Key Takeaways
1. AI Agents Evolve Beyond Simple Chatbots
The word agent in our journey to build powerful agents in this book uses this dictionary definition. That also means the term assistant will be synonymous with agent.
Defining intelligence. AI agents are more than just conversational interfaces; they are entities designed to act, exert power, and produce effects on behalf of a guiding intelligence. This broad definition encompasses various forms, from simple assistants to complex autonomous systems. The core distinction lies in their capacity for independent decision-making and action execution, moving beyond mere information retrieval.
Spectrum of interaction. Agent interactions with Large Language Models (LLMs) exist on a spectrum: direct user interaction, agent/assistant proxies (like DALL-E 3 in ChatGPT), agents acting on behalf of users (with approval), and fully autonomous agents making independent decisions. Autonomous agents, while powerful, introduce ethical and safety concerns due to their self-directed nature, necessitating careful design and oversight.
Collaborative intelligence. For intricate problems, multi-agent systems leverage specialized "profiles" or "personas" that work together. A controller agent might orchestrate tasks between a coder agent and a tester agent, fostering internal feedback and evaluation loops. This collaborative approach magnifies the benefits of single agents, allowing for parallel task execution and reduced errors in complex assignments.
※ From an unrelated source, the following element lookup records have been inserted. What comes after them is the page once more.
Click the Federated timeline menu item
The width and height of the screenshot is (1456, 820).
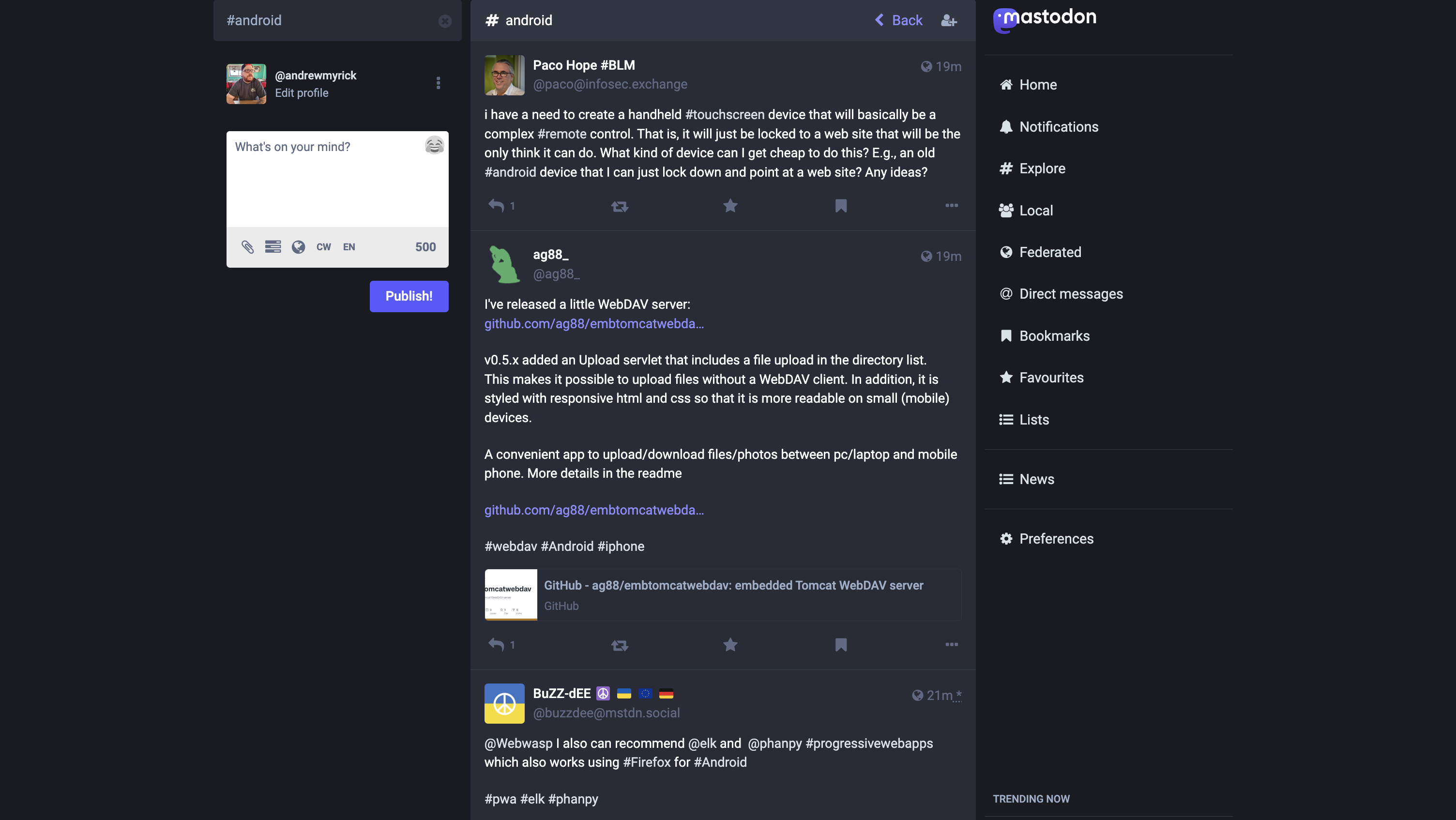pos(1050,252)
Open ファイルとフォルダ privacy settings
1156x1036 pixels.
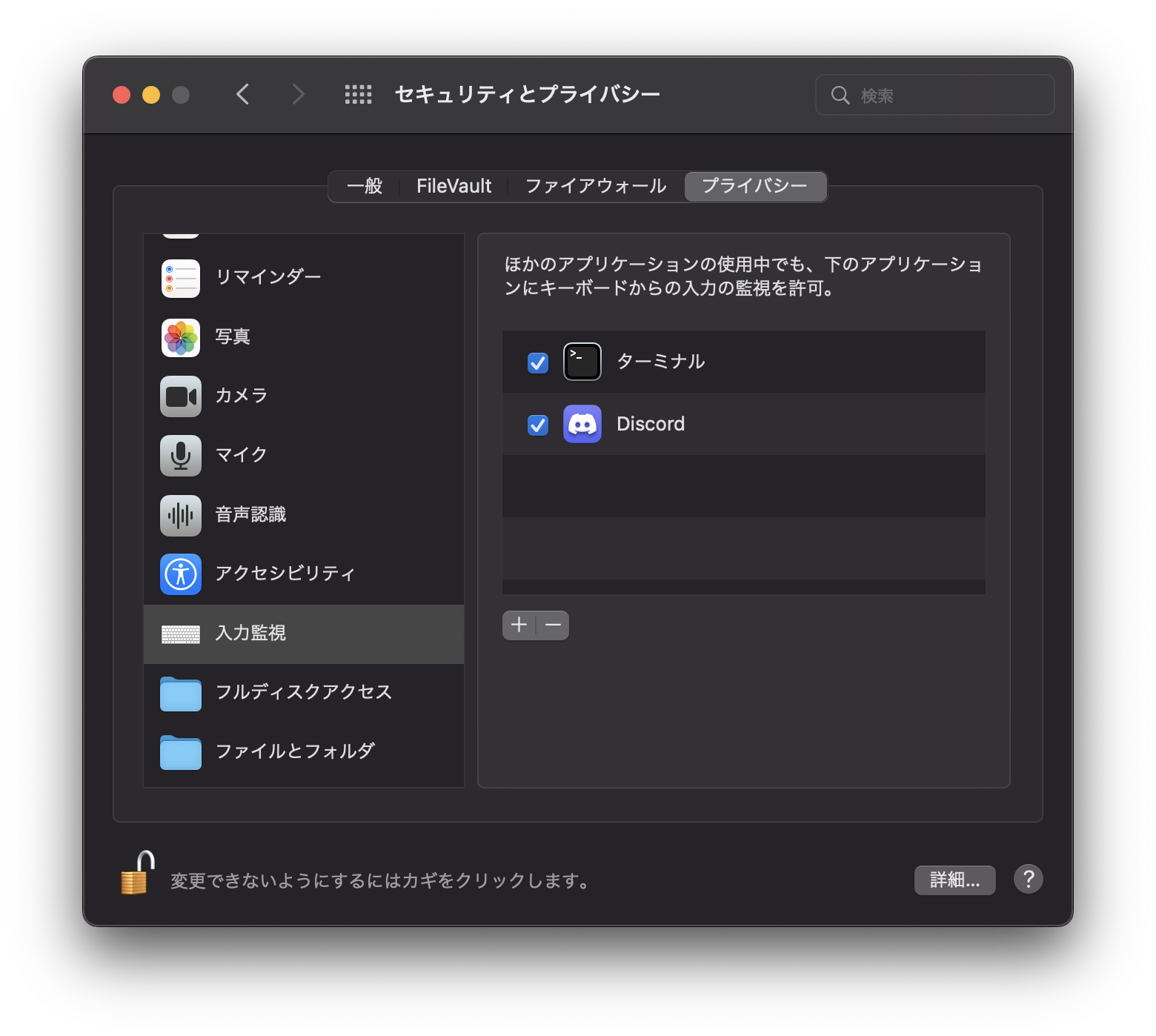pyautogui.click(x=293, y=751)
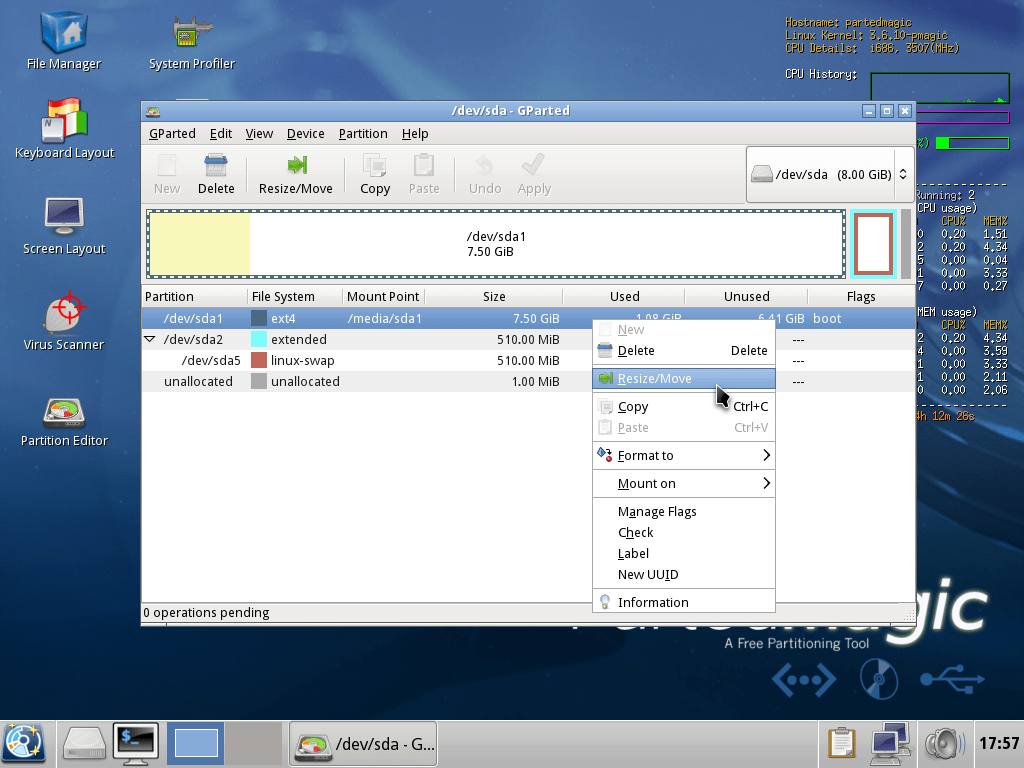Collapse the /dev/sda2 extended partition tree
Image resolution: width=1024 pixels, height=768 pixels.
(150, 340)
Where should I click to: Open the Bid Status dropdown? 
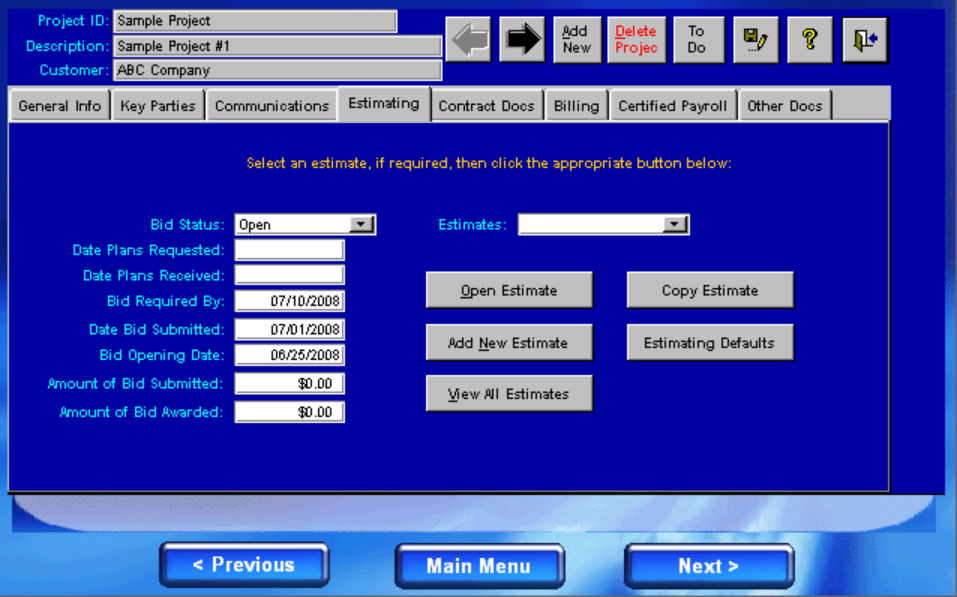[364, 224]
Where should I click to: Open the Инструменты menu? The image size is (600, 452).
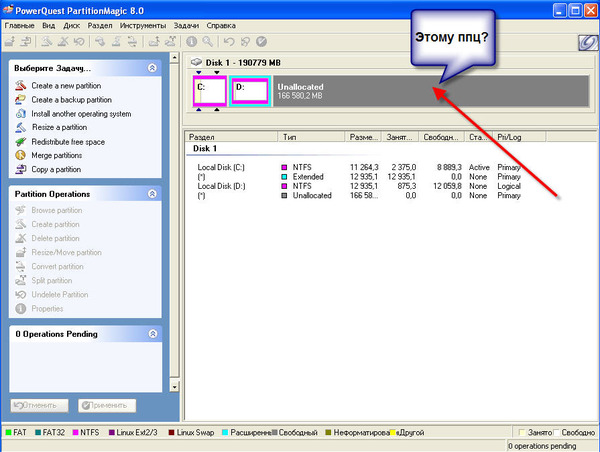[144, 23]
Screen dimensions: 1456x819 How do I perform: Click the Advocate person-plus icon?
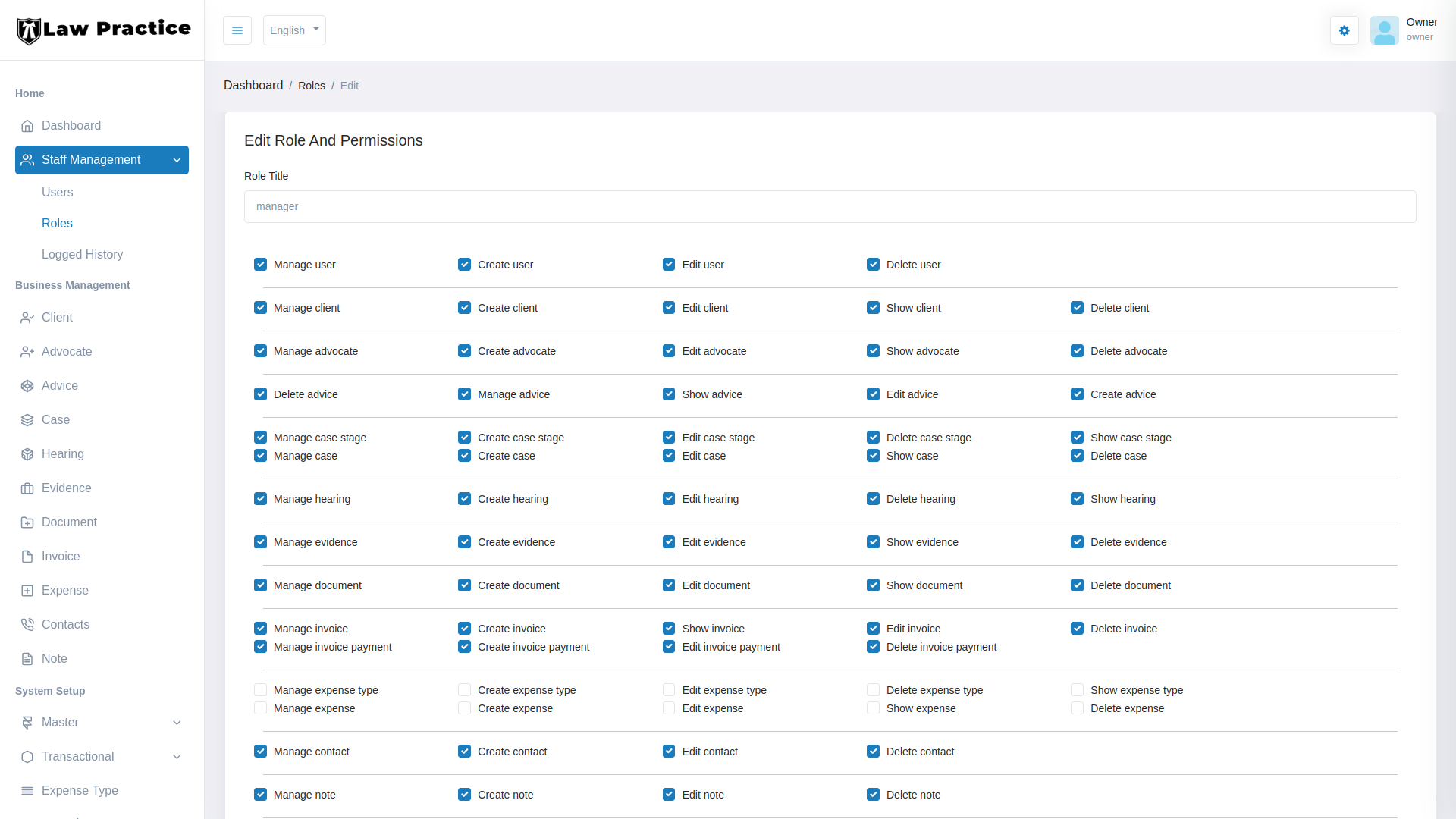click(27, 352)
2. LLMs Form the Core, But Agents Add Action
For our journey to build powerful agents in this book, we focus on the class of LLMs called chat completions models.
Generative foundation. Large Language Models (LLMs), particularly those built on Generative Pretrained Transformers (GPTs), are generative models trained to create content rather than merely predict or classify. They are defined by their vast training data, architecture (like parameter count), specific training for use cases (e.g., chat completions), and fine-tuning processes. Chat completion models, optimized for iterative refinement, are ideal for agent development due to their conversational nature.
Beyond direct interaction. While direct interaction with LLMs is powerful, agents elevate their utility by providing structure and external capabilities. An agent acts as an intermediary, interpreting user requests, formulating optimal prompts, and orchestrating external tools. This layer of abstraction allows LLMs to perform tasks they weren't inherently designed for, such as interacting with external services or managing complex workflows, making them more versatile.
Strategic LLM selection. Choosing the right LLM for an agent involves evaluating criteria like performance on specific tasks (e.g., coding), model size (affecting hardware and speed), use case (chat completions for agents), training data, and cost. For learning and research, commercial models like GPT-4 Turbo are often recommended due to their capabilities and ease of access, though open-source alternatives are rapidly advancing and can be hosted locally with tools like LM Studio.
3. Effective Prompt Engineering is Foundational
Prompt engineering is a new and emerging field that attempts to structure a methodology for building prompts.
Guiding intelligence. Prompt engineering is the art and science of crafting messages to Large Language Models (LLMs) to elicit better, more consistent, and desired outputs. It's an iterative process, where refining queries and providing context significantly improves the LLM's response quality. This discipline is crucial for transforming generic LLM capabilities into targeted agent behaviors, ensuring precision and relevance.
Clear instructions. A core strategy involves writing clear instructions, which includes tactics like providing detailed queries, adopting specific personas, using delimiters to separate content, specifying step-by-step instructions, offering examples, and defining output length. These tactics ensure the LLM understands the task, its role, and the expected format of its response, minimizing ambiguity and improving accuracy. For example, asking for "3 examples" or "summarize in 50 words" guides the output.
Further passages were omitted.